Directed by: Johnathan Lynn

Starring: Tim Curry, Christopher Lloyd, Michael McKean

four-stars

I remember the first time I heard about a movie based on the board game Clue, I thought it was the stupidest idea ever. Of course, then I saw it, laughed my ass off, and realized that even stupid ideas can be great with the right writing and attitude.

The standard characters from Clue are all here, and are all played by competent-to-excellent actors. The movie is about one night they spend in the house of Mr. Boddy, and details their actions as, one by one, the secondary characters die in a web of intrigue and… spy stuff. Spy intrigue stuff.

One interesting thing about this movie is that there are actually three endings, all of which are shown back-to-back in the video version of the movie, but apparently they only showed one of the endings in theaters, depending on the theater, which is pretty cool. However, even without this gimmick, this is a damn funny movie. It’s fast-paced, well-acted, and just insane enough to keep from being repetitive or predictable.

The stand-out of the cast is Tim Curry as the butler and more-or-less narrator for the last half of the film. How is it that this guy is so talented, but he’s only in less than a handful of good movies, instead tending towards the Congos and the McHale’s Navyses. Ah well, whatcha gonna do.


The Muppet Movie (1979)

muppet movieThe Muppet Movie (1979)

Directed by: James Frawley

Starring: Jim Henson, Frank Oz, Dave Goelz

four-stars

Oh man, I love this movie and it’s been ages since I’ve seen it last. Strangely enough, I actually recognize most of the cameos now that I actually know about 70’s entertainment. No longer is he ‘that black guy who gives Gonzo balloons,’ now he’s Richard Pryor. I’m sure that makes him feel better. I’m sure.

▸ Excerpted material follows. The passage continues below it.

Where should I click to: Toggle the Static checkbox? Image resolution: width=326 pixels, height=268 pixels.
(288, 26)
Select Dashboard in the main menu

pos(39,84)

The Muppet Movie tells the fictional story of how the muppets (from The Muppet Show, even though there is a cameo by Big Bird in there) originally got together, which takes the form of a road movie. There are songs and jokes and skits, all in the same style of comedy that ruled The Muppet Show and made it such a great show. Also, there are tons and tons of cameos of famous comedians at the time, including (but not limited to) Steve Martin, Mel Brooks, Dom DeLuise, Bob Hope, Orson Welles, and so on.

This is just a damn funny movie. I’m still not entirely sure whether it (and The Muppet Show, for that matter) was made for kids or if it was just a universal comedy that appeals to everybody, because it certainly works on both of those levels. I used to watch this all the time as a kid, I’ll tell you that much. The rest of the sequels to this movie, however, well… Let’s just not talk about them. Quiet time now.